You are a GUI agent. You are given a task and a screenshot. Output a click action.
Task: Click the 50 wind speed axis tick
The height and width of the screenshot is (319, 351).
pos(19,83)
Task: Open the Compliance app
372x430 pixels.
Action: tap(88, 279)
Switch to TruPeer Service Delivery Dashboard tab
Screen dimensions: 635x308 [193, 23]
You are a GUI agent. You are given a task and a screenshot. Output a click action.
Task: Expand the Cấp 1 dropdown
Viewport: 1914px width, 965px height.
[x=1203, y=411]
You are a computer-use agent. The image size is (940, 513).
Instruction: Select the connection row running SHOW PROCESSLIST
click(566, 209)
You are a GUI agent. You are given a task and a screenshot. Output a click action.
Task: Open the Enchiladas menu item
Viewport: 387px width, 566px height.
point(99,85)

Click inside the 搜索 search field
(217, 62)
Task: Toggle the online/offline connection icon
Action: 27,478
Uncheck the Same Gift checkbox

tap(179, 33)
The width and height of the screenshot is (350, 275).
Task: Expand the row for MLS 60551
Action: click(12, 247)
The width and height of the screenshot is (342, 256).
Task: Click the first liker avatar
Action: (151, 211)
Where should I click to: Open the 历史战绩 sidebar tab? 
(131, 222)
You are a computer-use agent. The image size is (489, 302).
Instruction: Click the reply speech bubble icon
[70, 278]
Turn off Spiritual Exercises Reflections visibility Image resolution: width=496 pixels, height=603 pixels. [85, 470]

What you need to do: Retype exactly the lines of the data above that fall between the line with "372x430 pixels." and the line with "Task: Expand the Cấp 1 dropdown", inclusive, and add nothing.

Exercise result:
372x430 pixels.
Action: tap(88, 279)
Switch to TruPeer Service Delivery Dashboard tab
Screen dimensions: 635x308 [193, 23]
You are a GUI agent. You are given a task and a screenshot. Output a click action.
Task: Expand the Cấp 1 dropdown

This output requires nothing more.